→ **Görevler**
- a) Kaynak metne göre Cahit Bey koltuğa oturmadan önce kimlerle çatıştı ya da ters düştü? Hepsini metindeki sırayla yaz.
- b) Kaynak metinde Cahit Bey'in gönlündeki "başka bir sevda" neydi?

→ **Kaynak metin**
Ancak bu umudun pabucu kısa sürede dama atıldı. Çünkü Cahit Bey’in gönlünde başka bir sevda vardı: Beşikdüzü Belediye Başkanlığı. Bu öyle sıradan bir tutku değildi; adeta Leyla’sına kavuşmak isteyen Mecnun gibi, yıllarca bu hedefin peşinden koştu. Parti içi çatışmalara girdi, il yönetimiyle papaz oldu, milletvekilleriyle papara yaşadı, dost bildikleriyle bile ters düştü. Sonunda, türlü ittifaklarla koltuğa oturdu. Tebrik ettik. “Belki de vizyon sahibi bir başkan gelir” diye umutlandık.

Ama ne mümkün! "Dağ fare doğurdu", o da fotoğrafa poz verdi.

Zira Beşikdüzü halkı, belediye hizmeti değil, bol bol sosyal medya paylaşımı gördü. Cahit Bey, bir belediye başkanından ziyade, profesyonel bir "poz verme uzmanı" gibi çalıştı. Öyle ki, sokak sokak gezip her kaldırım taşına bir kare borçlu kaldı. Belediyecilik mi dediniz? Allah aşkına, o eski şehir idareciliğinden eser yok. Modern anlamda bir icraat mı beklediniz? Boşuna nefes tüketmeyin.

→ **Verilen bilgiler**
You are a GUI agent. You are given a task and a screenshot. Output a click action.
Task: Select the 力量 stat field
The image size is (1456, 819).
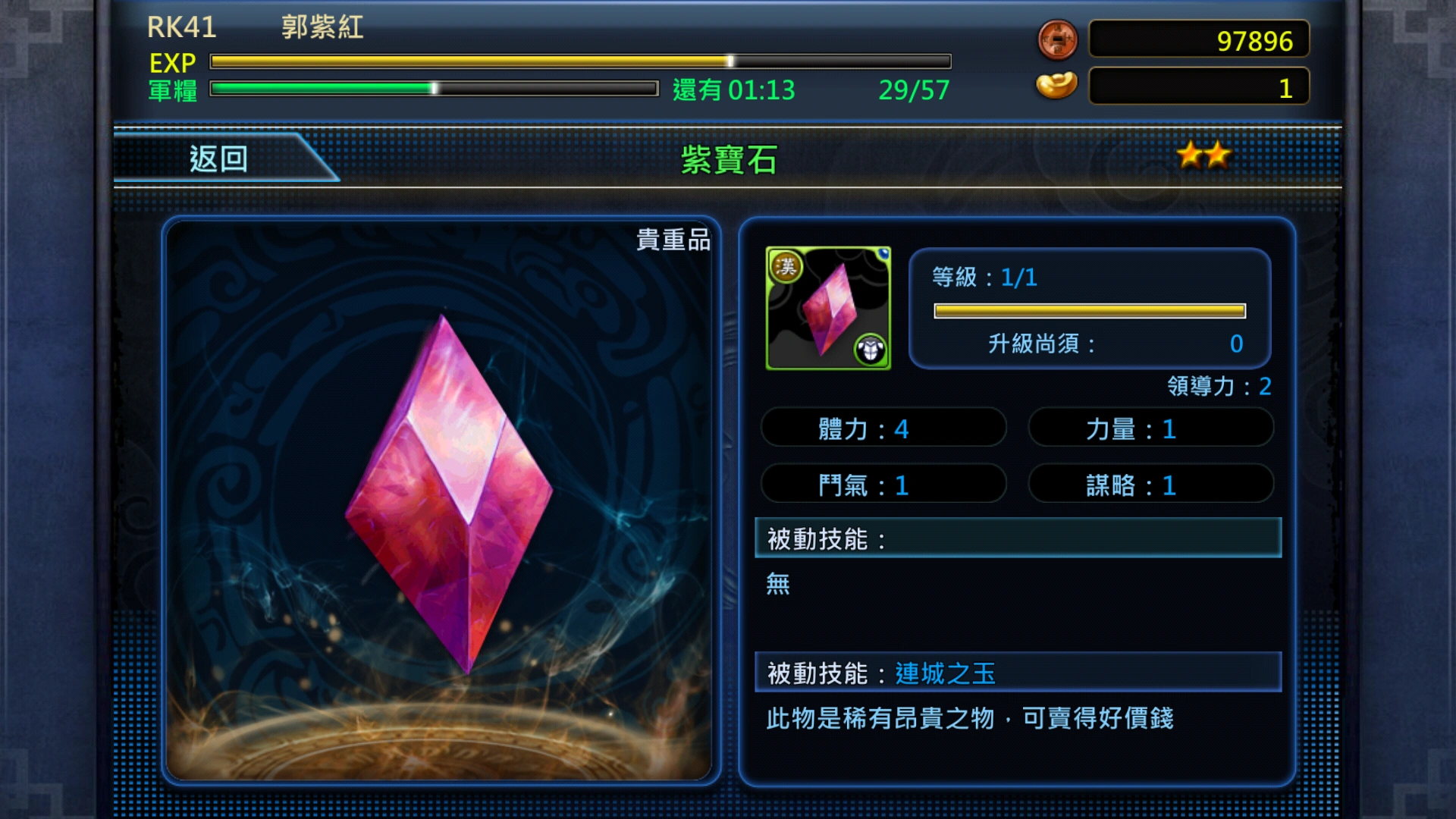coord(1150,428)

→ **Görev yanıtları**
- a)
- Parti içi çatışmalara girdi
- İl yönetimiyle papaz oldu
- Milletvekilleriyle papara yaşadı
- Dost bildikleriyle bile ters düştü

- b) Beşikdüzü Belediye Başkanlığı.